Eminent domain has sparked protests all over the world. In China, where new construction is going up at a blistering pace and there’s virtually no protection for individual rights, holdout property owners have gone to extreme lengths to protect their homes from greedy developers. The results are described with the memorable term “nail houses“: tiny, half-ruined old buildings standing defiantly in the middle of soaring new construction. I just have to quote this story about one of them:
Developers cut their power and water, and excavated a 10-meter deep pit around their home. The owners broke into the construction site, reoccupied it, and flew a Chinese flag on top. Yang Wu, a local martial arts champion, used nunchakus to make a staircase to their house, and threatened to beat any authorities who attempted to evict him.
With all that said, I don’t think eminent domain is always illegitimate. It’s a power that’s easily abused, so there should be strong safeguards, but there are times when it’s an essential tool in the state’s arsenal. One of those uses is fixing up neighborhoods that are truly blighted: seizing condemned, neglected, decaying buildings and demolishing them so they can be rebuilt as functional communities. If not knocked down, these buildings become havens for squatters, looters and criminals, speeding the disintegration of once-prosperous towns.

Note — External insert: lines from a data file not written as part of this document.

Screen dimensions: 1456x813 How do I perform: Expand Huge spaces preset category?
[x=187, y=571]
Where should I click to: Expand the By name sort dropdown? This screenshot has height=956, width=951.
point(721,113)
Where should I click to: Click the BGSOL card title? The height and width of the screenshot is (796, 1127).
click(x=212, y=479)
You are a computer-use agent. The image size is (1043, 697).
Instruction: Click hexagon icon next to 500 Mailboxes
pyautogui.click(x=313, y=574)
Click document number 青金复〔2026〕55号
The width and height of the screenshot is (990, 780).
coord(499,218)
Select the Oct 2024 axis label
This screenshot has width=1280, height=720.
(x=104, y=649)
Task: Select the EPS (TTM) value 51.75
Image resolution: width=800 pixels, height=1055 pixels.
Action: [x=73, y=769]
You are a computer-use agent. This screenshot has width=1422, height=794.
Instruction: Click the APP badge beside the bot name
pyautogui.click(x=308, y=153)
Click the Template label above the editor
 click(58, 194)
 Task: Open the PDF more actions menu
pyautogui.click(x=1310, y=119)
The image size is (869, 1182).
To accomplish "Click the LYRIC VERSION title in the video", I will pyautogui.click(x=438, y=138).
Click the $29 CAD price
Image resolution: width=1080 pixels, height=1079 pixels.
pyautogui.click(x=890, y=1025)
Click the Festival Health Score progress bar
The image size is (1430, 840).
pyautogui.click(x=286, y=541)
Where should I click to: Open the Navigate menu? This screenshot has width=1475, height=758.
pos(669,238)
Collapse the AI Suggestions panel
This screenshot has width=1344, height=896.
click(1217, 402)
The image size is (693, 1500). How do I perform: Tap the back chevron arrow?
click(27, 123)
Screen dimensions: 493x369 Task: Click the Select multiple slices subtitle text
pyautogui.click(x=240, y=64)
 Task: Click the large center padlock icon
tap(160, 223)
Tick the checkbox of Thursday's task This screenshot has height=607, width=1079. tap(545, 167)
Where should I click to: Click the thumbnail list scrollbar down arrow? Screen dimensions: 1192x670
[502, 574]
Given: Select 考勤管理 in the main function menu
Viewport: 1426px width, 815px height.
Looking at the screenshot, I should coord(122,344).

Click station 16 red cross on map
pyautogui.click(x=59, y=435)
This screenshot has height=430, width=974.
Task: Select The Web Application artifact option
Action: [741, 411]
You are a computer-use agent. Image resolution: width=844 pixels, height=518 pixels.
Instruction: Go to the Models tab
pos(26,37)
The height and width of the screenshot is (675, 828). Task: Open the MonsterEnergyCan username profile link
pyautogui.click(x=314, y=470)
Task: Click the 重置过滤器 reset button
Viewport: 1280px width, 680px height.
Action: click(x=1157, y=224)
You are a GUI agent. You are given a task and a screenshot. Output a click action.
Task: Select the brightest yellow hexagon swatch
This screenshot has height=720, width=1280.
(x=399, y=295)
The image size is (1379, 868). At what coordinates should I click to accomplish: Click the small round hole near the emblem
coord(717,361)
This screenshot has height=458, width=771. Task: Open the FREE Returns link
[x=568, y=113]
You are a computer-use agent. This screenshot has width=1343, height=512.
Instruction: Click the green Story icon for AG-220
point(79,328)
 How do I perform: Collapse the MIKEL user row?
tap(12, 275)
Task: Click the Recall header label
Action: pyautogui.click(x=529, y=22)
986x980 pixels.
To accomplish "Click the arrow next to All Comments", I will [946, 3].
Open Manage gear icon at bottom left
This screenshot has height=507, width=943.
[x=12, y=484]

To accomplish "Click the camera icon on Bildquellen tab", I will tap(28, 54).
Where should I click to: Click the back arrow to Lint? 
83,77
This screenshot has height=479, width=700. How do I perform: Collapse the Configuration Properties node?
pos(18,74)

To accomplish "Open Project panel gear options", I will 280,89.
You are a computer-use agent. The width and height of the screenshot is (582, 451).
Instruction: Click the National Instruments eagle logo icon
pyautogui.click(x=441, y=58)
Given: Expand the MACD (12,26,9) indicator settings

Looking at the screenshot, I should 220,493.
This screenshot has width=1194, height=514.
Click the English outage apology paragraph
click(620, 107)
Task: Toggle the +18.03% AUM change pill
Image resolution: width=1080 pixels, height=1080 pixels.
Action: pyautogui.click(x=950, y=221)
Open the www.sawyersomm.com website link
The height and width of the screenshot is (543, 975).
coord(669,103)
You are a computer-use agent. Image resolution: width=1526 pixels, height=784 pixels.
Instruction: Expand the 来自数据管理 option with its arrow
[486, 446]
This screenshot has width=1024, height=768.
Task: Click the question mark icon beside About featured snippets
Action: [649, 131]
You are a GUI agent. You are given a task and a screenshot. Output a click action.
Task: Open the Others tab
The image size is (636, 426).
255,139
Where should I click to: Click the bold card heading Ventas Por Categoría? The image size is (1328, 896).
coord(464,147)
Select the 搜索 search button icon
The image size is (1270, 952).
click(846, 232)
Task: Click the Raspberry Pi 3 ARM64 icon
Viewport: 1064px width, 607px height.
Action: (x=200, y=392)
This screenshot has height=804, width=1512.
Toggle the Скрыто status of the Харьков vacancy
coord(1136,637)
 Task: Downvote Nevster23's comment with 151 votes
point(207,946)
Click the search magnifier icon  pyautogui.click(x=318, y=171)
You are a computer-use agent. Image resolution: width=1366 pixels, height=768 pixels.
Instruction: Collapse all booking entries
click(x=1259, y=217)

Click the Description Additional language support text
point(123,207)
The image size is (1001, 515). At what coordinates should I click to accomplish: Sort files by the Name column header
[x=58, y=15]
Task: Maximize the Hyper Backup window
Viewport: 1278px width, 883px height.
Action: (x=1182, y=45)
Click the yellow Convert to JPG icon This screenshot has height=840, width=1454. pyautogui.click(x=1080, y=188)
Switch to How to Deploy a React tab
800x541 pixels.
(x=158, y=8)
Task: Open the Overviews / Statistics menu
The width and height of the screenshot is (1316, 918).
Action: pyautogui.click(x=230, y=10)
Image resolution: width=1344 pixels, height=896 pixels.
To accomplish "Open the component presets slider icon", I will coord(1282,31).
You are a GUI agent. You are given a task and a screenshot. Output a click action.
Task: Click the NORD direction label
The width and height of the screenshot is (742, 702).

And there’s another clever tactic I have to applaud: in the aftermath of the 2009 financial crisis, at least two towns proposed using eminent domain to seize homes occupied by buyers saddled with predatory mortgages, then sell or rent those homes back to their occupants on more favorable terms, saving them from foreclosure.
As best as I can determine, none of those plans went through in the face of furious opposition from banks, but it’s an idea worth revisiting. The Randian concept of property as an inviolable right serves to entrench ancient thefts and ongoing inequality. If used properly, for the cause of justice rather than money, eminent domain could be a powerful weapon to protect ordinary people against predatory lenders and abusive landlords.